Here we compare bacterial growth with and without antibiotic treatment.
Because the p-value is small, we conclude that the difference is unlikely to be due to random variation alone.
Type I and Type II errors
Statistical testing involves probabilities — so mistakes can happen.
| Error type | What happens | Probability |
|---|---|---|
| Type I | Reject H₀ when it’s actually true (false positive) | α (e.g. 0.05) |
| Type II | Fail to reject H₀ when it’s actually false (false negative) | β |
Reducing α makes Type I errors rarer, but increases Type II errors.
We can reduce both by collecting larger samples (increasing power).
No test is perfect.
If we’re too strict, we might miss real effects (Type II).
If we’re too lenient, we’ll claim effects that aren’t real (Type I).
The solution is usually to increase our sample size — more data means fewer mistakes.
Statistical power
Power = probability of correctly rejecting a false null hypothesis (1 − β).
Power increases with:
- Larger sample size
- Larger true effect size
- Lower variability
- Higher α (though that increases false positives)
Power analysis helps plan experiments that are sensitive enough to detect real effects.
Power is about the sensitivity of a test.
A low-power experiment might miss real biological patterns, leading to misleading “no effect” results.
Planning with power in mind ensures experiments can detect effects that matter.
Statistical vs biological significance
Even a very small difference can be “statistically significant” if n is large.
But that doesn’t mean it’s biologically meaningful.
Example:
- 0.2 g difference in penguin body mass might be statistically significant but trivial biologically.
Always interpret results in context: does the difference matter biologically, or just statistically?
Statistical significance isn’t the same as importance.
We care about whether the effect size makes a meaningful biological difference.
Always connect your statistical findings back to the biology.
Common misunderstandings
- A p-value does not tell us the probability that H₀ is true.
- Non-significant results don’t prove there is “no effect.”
- Statistical significance ≠ importance.
- Multiple testing inflates false positives — corrections are needed.
Students often misinterpret p-values and non-significant results.
It’s worth repeating: “not significant” doesn’t mean “no effect.”
And when testing many hypotheses, the chance of false positives rises — that’s where corrections like Bonferroni or FDR come in.
Reporting results
Always report:
- The test used (e.g. Welch’s t-test)
- The test statistic (t, F, χ², etc.)
- Degrees of freedom and p-value
- Optionally, effect size and confidence interval
Example:
Welch’s t-test: t(8) = 3.12, p = 0.014; mean difference = 0.18 ± 0.06 (95% CI).

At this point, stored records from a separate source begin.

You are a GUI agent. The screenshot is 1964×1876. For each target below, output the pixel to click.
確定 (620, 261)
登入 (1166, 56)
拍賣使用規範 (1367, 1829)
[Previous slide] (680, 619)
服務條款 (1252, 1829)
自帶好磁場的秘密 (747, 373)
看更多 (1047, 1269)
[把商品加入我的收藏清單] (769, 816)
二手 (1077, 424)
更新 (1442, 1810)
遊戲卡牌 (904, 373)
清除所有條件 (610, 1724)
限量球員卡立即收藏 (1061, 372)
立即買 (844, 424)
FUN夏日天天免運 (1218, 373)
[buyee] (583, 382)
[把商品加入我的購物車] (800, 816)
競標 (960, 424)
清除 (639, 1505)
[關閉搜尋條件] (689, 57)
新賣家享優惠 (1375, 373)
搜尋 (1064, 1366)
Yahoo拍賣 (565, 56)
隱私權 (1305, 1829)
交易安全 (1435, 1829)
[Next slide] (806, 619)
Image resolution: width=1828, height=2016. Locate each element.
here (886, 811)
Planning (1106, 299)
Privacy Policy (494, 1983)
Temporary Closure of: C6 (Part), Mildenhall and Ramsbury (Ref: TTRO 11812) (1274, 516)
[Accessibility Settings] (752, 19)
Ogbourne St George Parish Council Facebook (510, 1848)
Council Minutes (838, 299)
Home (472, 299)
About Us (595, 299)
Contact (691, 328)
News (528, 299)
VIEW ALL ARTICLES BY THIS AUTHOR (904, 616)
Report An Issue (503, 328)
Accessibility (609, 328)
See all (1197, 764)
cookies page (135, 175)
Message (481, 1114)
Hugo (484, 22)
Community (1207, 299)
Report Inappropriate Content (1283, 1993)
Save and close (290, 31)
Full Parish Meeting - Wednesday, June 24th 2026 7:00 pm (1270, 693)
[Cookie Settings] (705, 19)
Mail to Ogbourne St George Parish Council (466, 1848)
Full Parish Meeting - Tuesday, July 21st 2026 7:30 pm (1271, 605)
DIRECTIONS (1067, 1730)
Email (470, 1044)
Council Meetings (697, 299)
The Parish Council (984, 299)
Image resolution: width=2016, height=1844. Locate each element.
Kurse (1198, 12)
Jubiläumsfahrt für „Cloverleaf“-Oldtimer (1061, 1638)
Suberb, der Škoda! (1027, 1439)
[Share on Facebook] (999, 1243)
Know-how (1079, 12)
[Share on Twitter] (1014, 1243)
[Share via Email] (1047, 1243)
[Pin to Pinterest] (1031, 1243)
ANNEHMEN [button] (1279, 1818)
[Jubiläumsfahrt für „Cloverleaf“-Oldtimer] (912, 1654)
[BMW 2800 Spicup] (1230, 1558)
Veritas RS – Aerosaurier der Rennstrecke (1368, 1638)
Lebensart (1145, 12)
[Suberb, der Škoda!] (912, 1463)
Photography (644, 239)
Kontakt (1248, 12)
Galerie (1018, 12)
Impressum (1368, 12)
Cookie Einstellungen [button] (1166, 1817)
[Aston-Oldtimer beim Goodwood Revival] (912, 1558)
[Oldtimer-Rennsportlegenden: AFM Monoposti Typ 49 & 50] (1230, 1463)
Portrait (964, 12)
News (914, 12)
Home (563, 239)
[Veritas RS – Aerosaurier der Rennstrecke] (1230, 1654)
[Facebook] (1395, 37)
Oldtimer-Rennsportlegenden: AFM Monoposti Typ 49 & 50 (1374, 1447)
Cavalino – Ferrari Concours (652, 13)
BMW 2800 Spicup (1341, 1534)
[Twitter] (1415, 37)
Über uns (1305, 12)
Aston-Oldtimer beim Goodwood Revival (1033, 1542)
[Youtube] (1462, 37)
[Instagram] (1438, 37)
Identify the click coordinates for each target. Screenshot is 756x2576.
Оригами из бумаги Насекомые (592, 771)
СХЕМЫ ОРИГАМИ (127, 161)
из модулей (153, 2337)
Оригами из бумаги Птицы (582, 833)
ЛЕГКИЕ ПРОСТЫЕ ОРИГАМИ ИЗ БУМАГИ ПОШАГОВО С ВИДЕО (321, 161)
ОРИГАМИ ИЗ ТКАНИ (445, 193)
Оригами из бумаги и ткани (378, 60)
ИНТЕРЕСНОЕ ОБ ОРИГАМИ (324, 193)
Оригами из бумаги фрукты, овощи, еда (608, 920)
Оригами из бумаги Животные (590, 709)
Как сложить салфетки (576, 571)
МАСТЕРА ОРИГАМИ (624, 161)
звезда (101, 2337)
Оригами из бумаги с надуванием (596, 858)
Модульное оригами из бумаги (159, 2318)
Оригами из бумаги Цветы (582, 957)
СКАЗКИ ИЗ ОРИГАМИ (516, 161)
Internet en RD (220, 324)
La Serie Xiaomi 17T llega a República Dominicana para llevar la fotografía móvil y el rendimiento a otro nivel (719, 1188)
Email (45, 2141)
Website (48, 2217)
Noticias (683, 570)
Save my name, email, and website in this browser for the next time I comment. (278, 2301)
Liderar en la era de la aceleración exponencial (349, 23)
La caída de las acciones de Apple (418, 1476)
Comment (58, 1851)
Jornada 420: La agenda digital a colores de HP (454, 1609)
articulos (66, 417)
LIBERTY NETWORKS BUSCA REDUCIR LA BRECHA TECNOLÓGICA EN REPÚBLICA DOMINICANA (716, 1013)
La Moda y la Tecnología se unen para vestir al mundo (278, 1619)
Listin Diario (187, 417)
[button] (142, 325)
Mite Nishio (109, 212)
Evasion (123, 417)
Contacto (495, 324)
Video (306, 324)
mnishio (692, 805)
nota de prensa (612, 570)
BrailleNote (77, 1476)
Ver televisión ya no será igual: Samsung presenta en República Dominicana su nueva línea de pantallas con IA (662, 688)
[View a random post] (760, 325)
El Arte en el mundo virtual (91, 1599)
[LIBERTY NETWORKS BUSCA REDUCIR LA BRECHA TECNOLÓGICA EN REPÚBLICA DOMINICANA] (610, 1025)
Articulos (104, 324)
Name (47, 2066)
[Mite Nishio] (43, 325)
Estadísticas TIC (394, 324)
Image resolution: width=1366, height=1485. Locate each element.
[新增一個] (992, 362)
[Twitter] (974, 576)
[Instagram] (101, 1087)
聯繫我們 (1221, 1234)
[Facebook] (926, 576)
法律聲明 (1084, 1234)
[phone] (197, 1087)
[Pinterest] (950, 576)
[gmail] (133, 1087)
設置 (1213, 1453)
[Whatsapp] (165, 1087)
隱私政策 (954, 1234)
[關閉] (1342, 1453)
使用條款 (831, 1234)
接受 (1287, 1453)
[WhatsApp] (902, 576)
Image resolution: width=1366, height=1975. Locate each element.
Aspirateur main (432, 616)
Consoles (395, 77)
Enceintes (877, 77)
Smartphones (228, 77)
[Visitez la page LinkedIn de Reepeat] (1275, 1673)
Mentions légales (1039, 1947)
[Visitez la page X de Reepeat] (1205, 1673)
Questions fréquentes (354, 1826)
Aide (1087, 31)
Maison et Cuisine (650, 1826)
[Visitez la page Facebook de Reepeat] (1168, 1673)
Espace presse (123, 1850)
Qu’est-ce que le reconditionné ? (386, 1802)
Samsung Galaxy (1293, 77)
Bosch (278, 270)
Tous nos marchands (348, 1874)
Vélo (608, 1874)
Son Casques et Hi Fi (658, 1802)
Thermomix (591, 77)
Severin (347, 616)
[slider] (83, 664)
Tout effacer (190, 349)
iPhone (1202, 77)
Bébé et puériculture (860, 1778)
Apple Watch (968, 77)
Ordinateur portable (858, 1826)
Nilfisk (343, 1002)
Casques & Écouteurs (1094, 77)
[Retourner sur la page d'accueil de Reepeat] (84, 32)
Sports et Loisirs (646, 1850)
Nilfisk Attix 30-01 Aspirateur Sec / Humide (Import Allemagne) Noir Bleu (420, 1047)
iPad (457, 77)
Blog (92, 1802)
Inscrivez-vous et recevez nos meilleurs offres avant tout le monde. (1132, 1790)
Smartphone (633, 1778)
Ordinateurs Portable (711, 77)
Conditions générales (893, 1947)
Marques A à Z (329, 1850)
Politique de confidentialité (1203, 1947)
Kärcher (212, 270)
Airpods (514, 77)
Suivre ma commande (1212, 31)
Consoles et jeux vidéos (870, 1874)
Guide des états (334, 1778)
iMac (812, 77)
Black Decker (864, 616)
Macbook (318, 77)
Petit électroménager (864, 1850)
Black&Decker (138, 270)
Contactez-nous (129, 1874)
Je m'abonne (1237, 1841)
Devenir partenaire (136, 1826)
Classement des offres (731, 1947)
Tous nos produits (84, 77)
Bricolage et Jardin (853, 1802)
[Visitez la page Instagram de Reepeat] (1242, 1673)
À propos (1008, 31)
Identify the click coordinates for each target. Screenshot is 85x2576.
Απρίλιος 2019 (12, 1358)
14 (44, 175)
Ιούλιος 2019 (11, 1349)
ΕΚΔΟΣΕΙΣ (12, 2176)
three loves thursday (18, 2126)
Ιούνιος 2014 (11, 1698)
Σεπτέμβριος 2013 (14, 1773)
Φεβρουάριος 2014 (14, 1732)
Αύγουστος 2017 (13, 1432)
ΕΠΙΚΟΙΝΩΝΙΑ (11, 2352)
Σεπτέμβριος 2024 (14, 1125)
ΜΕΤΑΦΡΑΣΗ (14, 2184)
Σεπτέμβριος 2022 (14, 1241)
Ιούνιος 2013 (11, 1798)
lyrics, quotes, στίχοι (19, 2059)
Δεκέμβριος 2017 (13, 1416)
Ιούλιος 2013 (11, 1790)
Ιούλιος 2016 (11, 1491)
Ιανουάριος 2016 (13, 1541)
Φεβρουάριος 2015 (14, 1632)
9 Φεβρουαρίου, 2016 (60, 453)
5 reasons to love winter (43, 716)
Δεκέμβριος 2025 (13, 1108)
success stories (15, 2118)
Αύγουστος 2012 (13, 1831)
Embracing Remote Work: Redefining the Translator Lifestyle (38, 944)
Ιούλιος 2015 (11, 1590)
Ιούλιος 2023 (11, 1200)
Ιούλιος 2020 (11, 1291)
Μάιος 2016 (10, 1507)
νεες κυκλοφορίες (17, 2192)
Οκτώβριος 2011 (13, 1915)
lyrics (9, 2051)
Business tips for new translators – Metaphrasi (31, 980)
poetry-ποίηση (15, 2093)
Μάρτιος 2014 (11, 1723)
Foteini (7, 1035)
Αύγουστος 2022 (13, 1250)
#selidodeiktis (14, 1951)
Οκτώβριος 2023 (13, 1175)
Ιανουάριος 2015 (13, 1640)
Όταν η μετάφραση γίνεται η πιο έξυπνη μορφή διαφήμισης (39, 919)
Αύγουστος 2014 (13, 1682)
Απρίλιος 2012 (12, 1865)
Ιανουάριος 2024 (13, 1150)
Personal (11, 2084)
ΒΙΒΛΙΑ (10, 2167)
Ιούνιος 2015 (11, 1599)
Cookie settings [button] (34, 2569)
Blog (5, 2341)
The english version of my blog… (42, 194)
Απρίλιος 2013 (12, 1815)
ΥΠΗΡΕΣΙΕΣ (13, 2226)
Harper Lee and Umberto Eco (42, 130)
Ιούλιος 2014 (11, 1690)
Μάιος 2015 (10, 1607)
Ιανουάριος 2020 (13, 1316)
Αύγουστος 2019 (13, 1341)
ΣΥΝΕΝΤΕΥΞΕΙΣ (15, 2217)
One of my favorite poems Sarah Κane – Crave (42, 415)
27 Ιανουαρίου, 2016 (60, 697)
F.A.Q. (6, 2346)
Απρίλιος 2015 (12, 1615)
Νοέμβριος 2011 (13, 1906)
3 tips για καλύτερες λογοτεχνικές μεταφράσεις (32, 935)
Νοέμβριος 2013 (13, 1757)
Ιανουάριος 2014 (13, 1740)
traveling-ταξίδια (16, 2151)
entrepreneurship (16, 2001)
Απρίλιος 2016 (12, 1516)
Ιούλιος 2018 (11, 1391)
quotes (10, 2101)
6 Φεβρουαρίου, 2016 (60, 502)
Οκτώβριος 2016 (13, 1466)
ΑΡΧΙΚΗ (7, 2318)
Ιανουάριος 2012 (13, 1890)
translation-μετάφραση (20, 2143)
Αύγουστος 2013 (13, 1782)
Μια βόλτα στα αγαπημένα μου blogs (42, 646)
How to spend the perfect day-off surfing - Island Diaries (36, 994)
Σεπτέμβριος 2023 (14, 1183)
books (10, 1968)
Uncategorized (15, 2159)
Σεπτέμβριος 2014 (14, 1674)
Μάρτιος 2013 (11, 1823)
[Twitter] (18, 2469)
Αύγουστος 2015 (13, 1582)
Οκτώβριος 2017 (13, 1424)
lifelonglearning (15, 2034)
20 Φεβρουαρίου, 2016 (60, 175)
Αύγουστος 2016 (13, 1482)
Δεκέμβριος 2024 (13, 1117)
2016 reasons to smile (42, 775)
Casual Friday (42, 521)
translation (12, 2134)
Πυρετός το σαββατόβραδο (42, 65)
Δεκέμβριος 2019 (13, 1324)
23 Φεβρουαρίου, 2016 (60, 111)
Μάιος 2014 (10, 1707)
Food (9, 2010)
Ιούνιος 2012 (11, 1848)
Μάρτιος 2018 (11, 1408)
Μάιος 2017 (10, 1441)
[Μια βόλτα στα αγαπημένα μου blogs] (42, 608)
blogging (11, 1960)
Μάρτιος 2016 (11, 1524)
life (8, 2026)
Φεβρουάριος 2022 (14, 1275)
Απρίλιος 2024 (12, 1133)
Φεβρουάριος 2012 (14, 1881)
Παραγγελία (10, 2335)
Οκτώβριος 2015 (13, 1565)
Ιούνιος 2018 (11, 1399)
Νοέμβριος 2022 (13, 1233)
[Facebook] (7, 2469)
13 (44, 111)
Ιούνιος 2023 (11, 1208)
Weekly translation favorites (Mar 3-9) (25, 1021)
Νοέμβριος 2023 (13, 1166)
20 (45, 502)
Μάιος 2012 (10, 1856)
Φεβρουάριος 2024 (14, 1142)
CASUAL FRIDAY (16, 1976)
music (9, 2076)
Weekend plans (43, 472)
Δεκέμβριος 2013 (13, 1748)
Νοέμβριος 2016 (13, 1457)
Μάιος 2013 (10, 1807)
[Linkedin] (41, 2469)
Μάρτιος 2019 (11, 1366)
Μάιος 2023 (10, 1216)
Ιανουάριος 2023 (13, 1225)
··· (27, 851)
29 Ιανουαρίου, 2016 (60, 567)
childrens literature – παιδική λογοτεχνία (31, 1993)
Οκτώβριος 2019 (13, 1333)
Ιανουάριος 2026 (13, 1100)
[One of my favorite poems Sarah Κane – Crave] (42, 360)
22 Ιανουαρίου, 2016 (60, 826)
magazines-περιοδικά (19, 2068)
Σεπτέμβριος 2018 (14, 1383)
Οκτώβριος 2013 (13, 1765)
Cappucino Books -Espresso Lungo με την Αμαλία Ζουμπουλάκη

Good reporting is about transparency.
Anyone reading your paper should know what test was used, what the result was numerically, and how big the effect was.
Including confidence intervals helps readers judge precision.
Recap & next steps
- Hypothesis testing compares observed data with what we’d expect under no effect.
- The p-value measures how extreme our data are under H₀.
- We make decisions using a threshold (α), but always with caution.
- Interpretation requires both statistical reasoning and biological insight.
In the next practical session, you’ll learn how to apply t-tests in R, interpret p-values and confidence intervals, and practice describing results clearly in text.
Summarise key ideas before finishing.
Remind students that hypothesis testing is a tool, not a truth machine — it helps guide inference but must be interpreted in context.
❓Check your understanding
- What does the null hypothesis (H₀) represent in a statistical test?
- A small p-value tells us that our observed data are unlikely if H₀ were true.
Does this mean H₀ is false? Why or why not?
- Why might a researcher choose a one-tailed test instead of a two-tailed one?
- What is the difference between statistical significance and biological significance?
- Explain what a Type I and a Type II error mean in the context of hypothesis testing.